WASHINGTON – Baltimore City health officials expects to have an online bioterrorism surveillance plan in place by Monday, a system that they said will put them among the leaders nationally in bioterror defense.
Baltimore’s “online, right now, real-time monitoring” system is the best way to detect a bioterrorist attack, said Bruce Clements, associate director of the Center for the Study of Bioterrorism and Emerging Infection at St. Louis University.
Clements said communities can best respond to biological attacks by operating surveillance systems to keep tabs on suspicious medical trends that may be an infectious disease breakout. Baltimore’s system should allow health officials to report information almost on a case-by-case basis, he said.
The city already has a computer surveillance system that records patient information from ambulances, said Baltimore City Health Commissioner Peter Beilenson.

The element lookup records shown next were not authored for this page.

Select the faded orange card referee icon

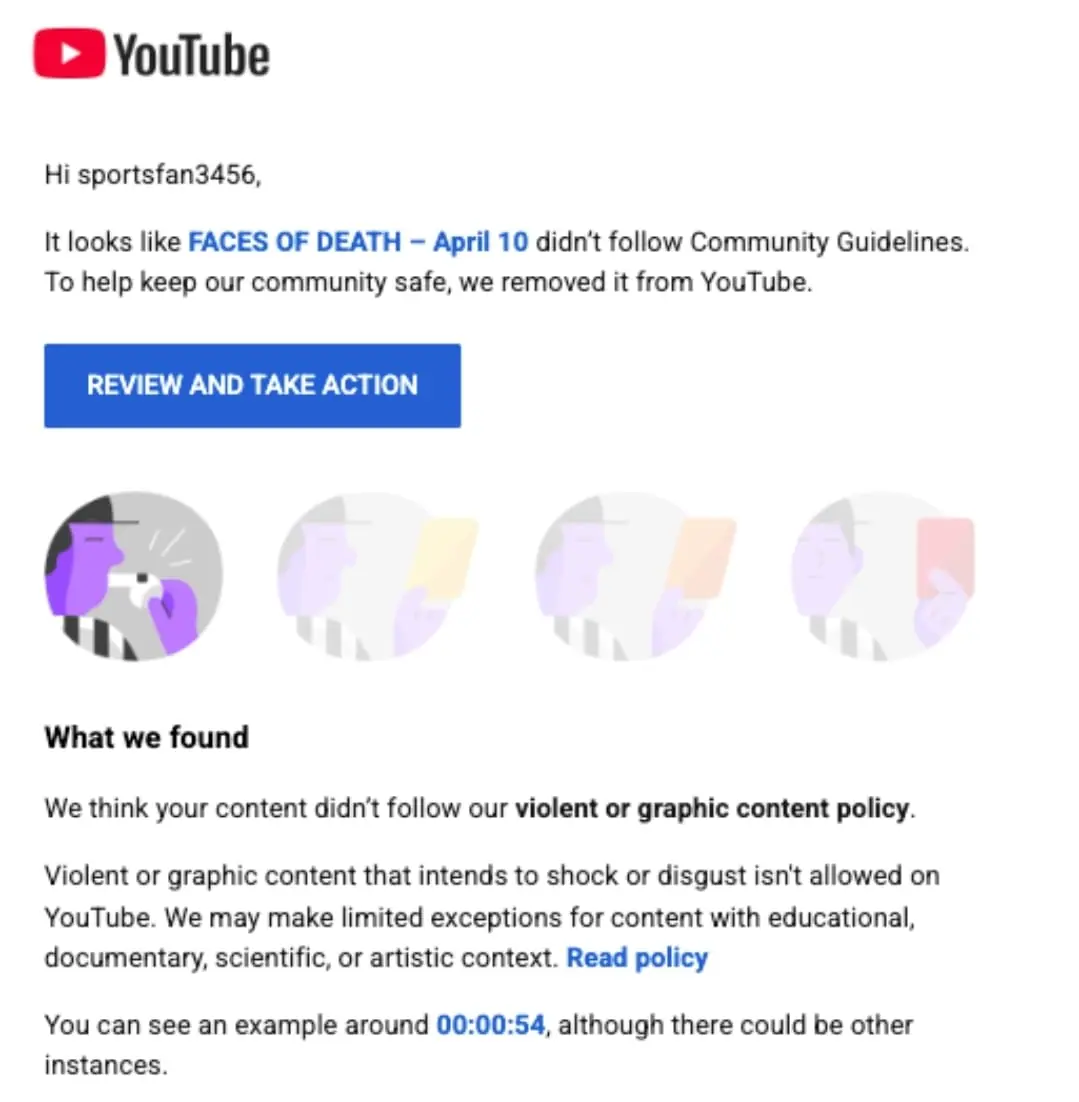point(635,576)
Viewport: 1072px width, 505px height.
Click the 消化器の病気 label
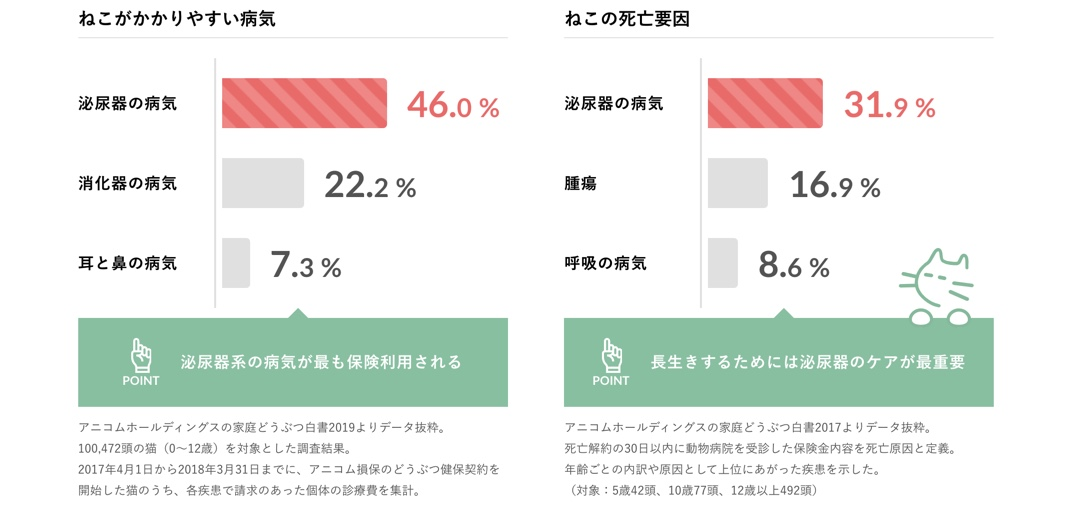click(x=128, y=184)
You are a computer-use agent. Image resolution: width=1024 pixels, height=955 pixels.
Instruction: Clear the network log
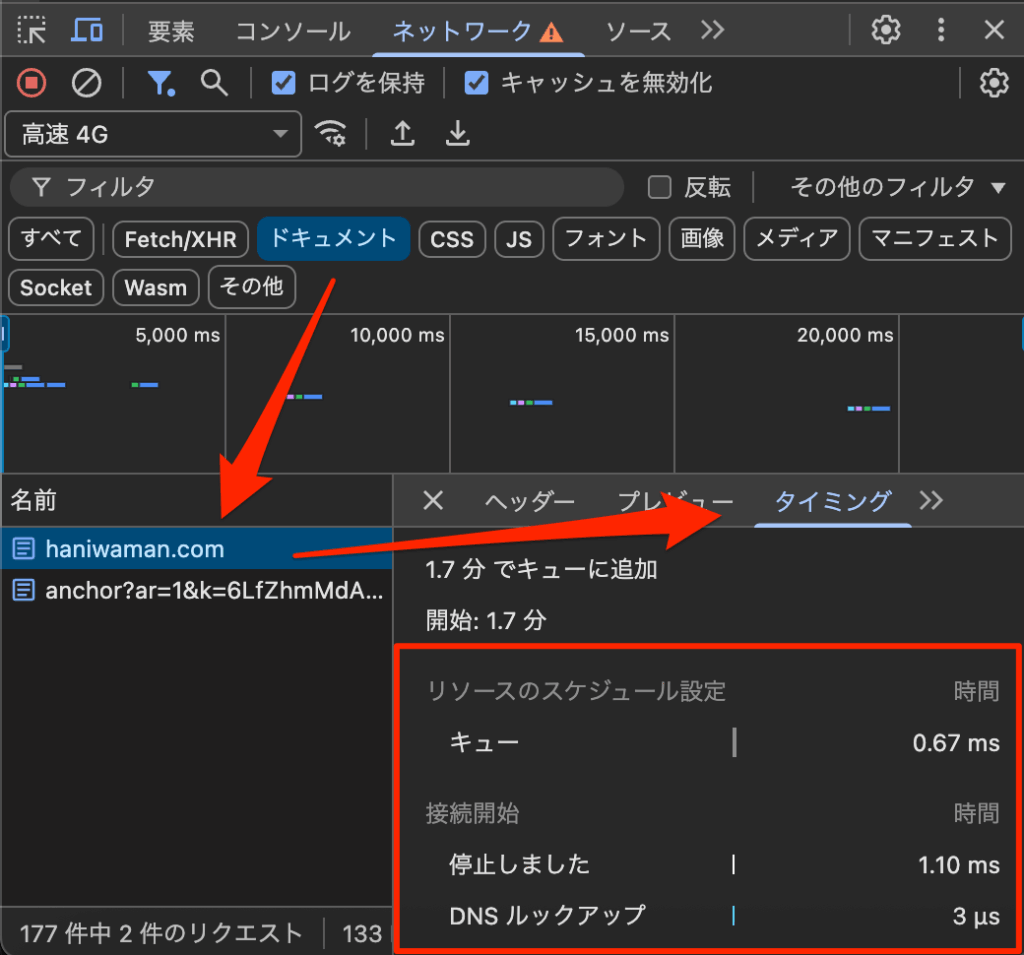(87, 83)
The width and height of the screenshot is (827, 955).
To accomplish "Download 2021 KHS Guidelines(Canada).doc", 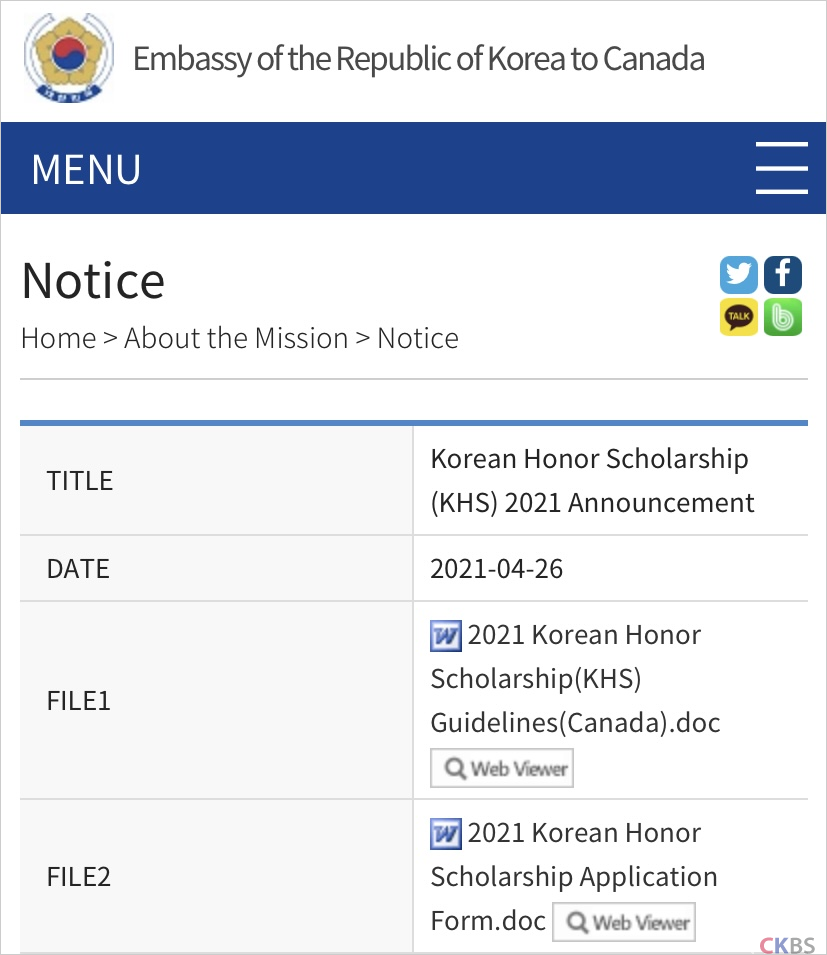I will tap(575, 678).
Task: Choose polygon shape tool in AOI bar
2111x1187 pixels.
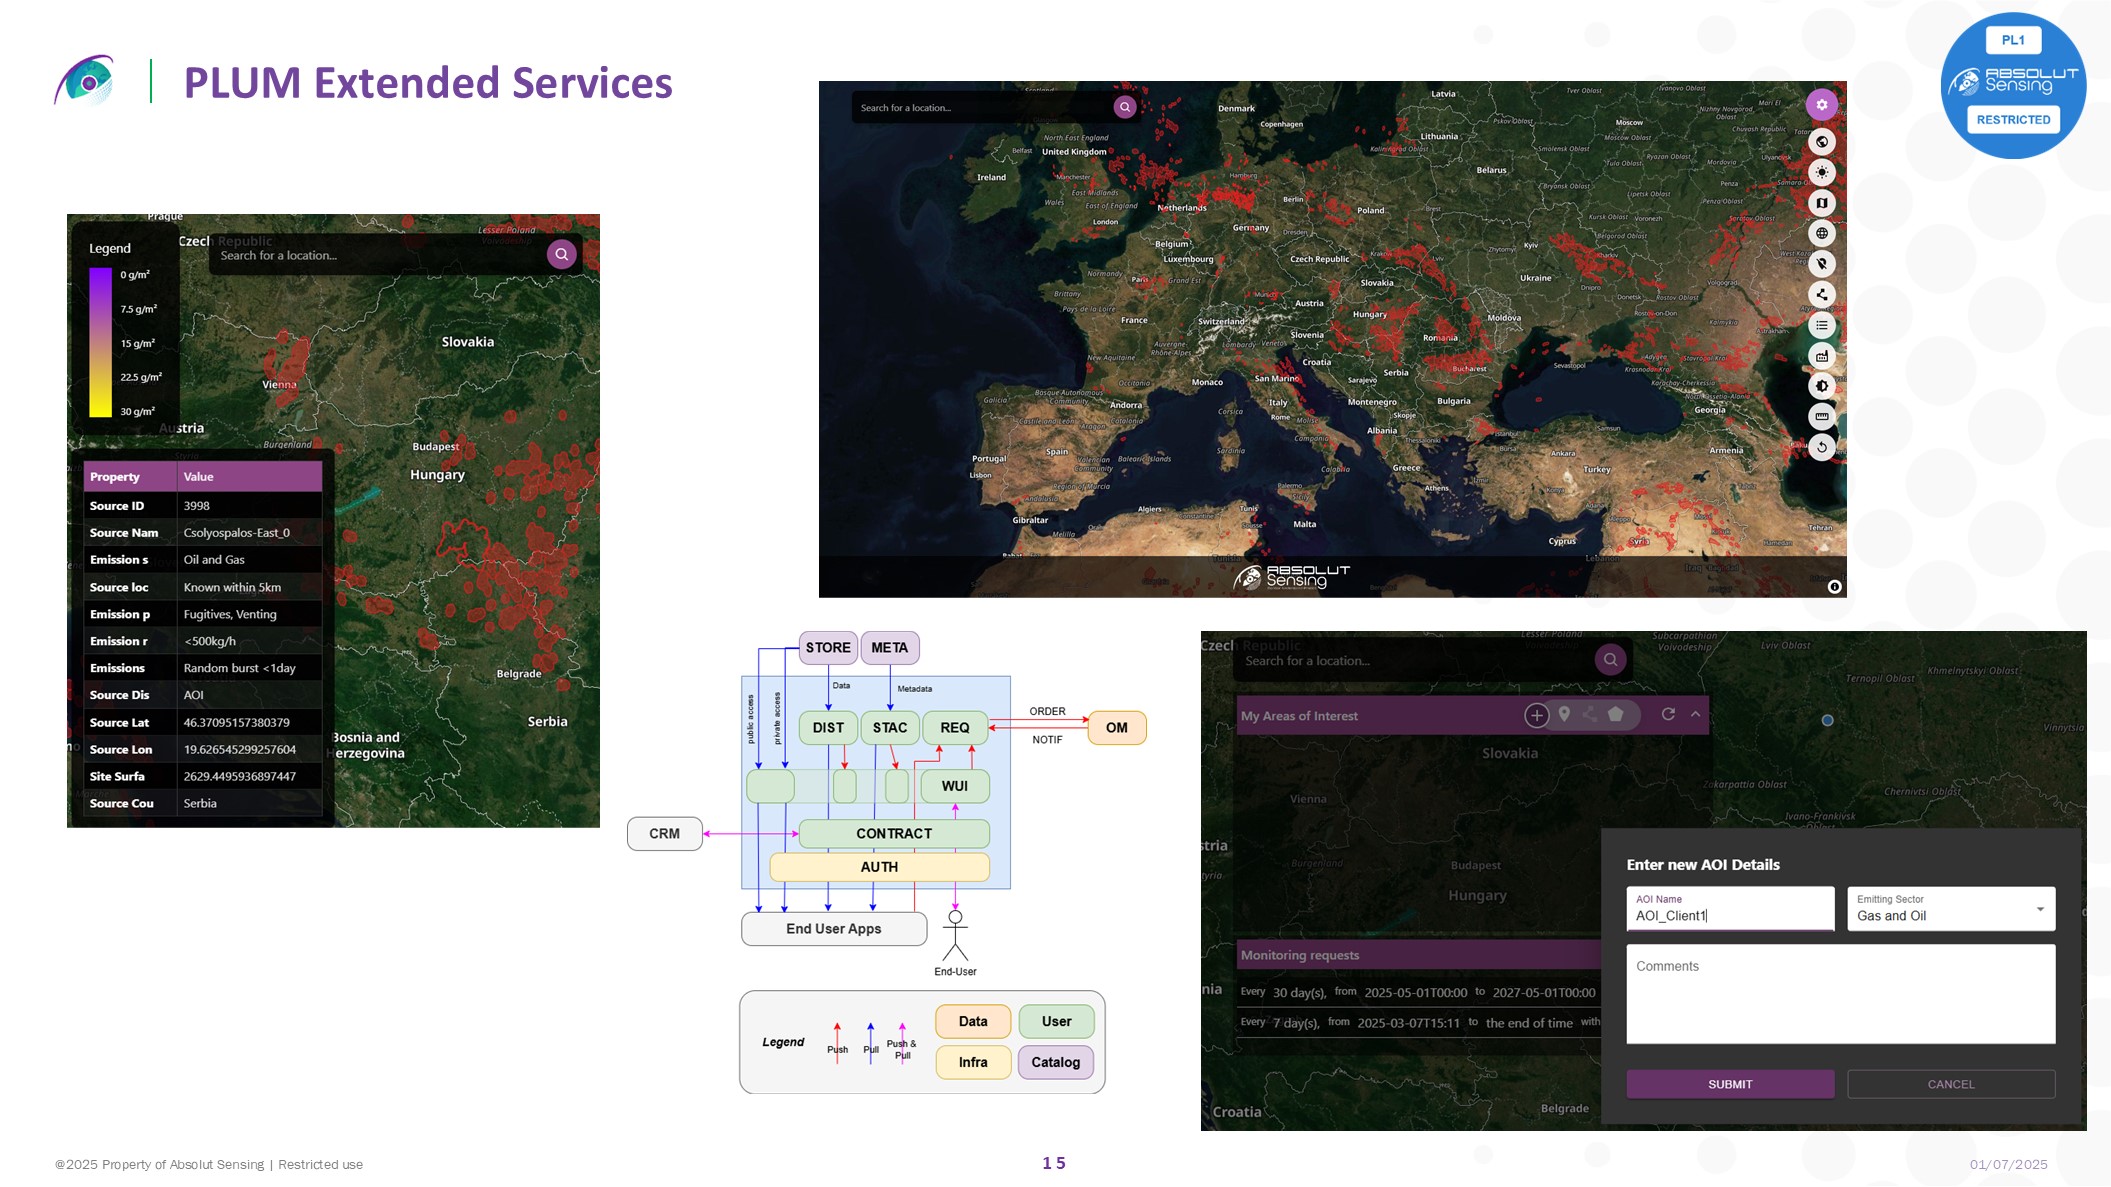Action: 1615,715
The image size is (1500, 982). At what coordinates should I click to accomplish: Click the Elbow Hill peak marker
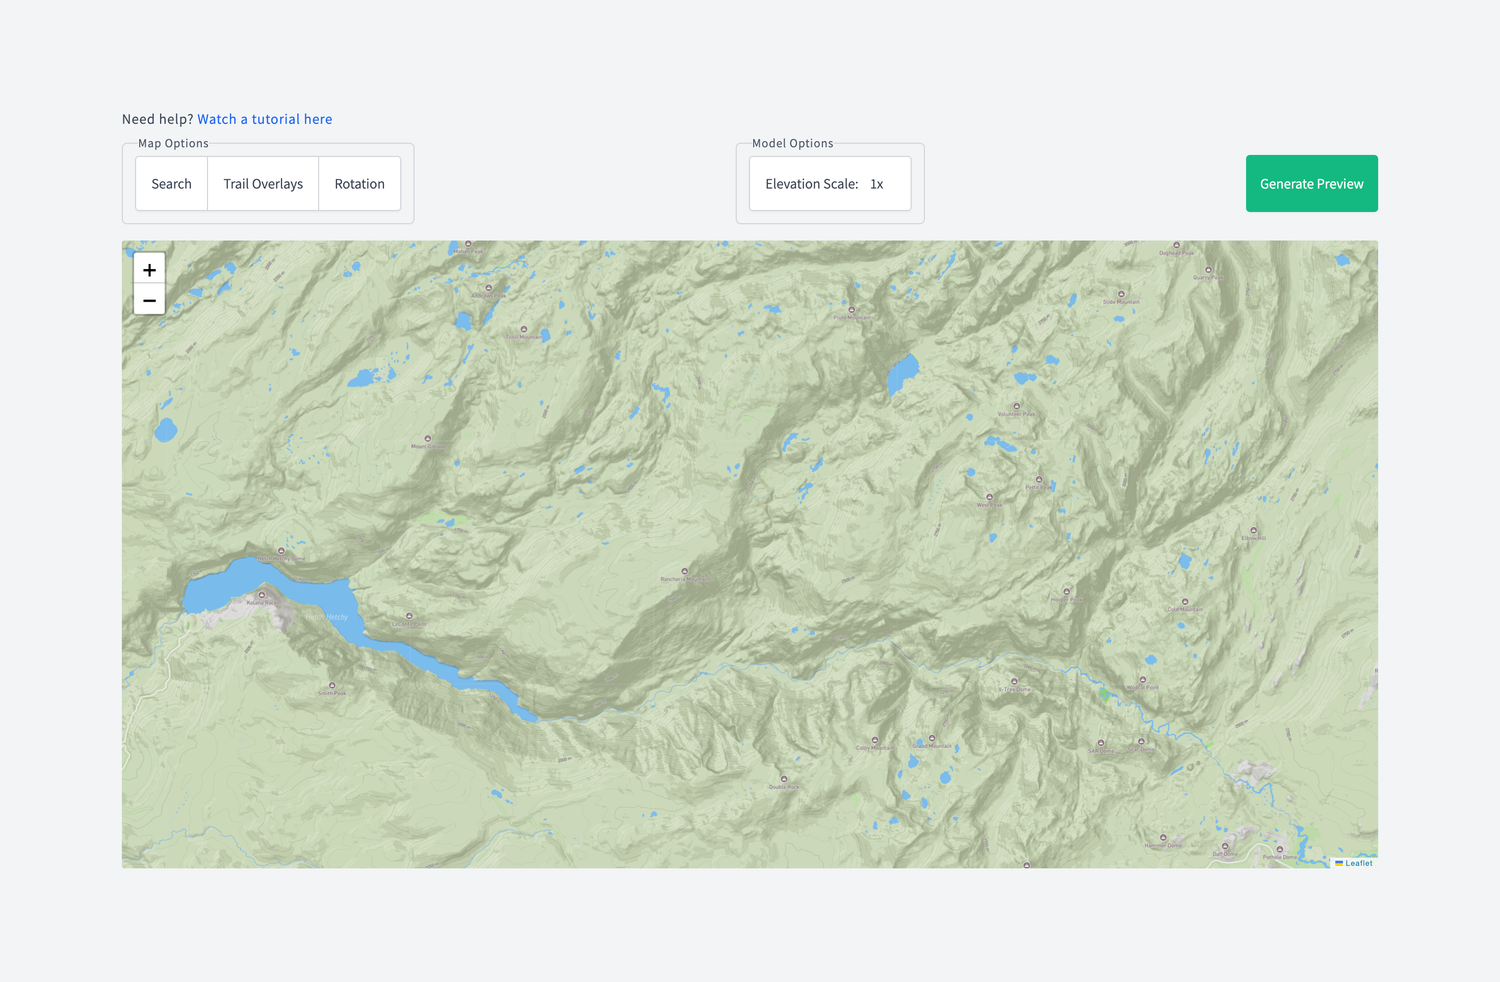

Information is compiled every 24 hours from an average of 300 ambulance calls, and analyzed for large occurrences of respiratory or gastrointestinal problems, the most likely symptoms caused by biological attack.
The same system records information from some hospital emergency rooms. Beilenson said the system should be in place in every Baltimore emergency room this week.
Detection is key in the fight against biological attacks, experts say. The colorless, odorless agents that would likely be used as biological weapons could be dispersed in the air, but would not be recognized immediately. Only after an incubation period of a few days when flu-like symptoms would start to appear, would the deadly agents begin to reveal themselves.
If the attack was detected in that incubation period, the biological agents could be treated with commonly prescribed antibiotics. Beilenson said the city has some of these antibiotics stockpiled.
Beilenson said the city is also considering a plan to keep track of sales of over-the-counter anti-flu and anti-diarrhea drugs at pharmacies and other stores where non-prescription drugs are sold. Johns Hopkins University is testing a pilot program of that plan at selected locations, he said.
Baltimore is prepared because it has to be, Beilenson said. He said it is more likely that a terrorist attack would occur in an urban area because of population. If a terrorist attack occurred in Baltimore, more people could be affected than would be in a rural community.
“The key is good surveillance,” said Beilenson. “The key is accurately and timely intelligence. It has to be daily, not weekly.”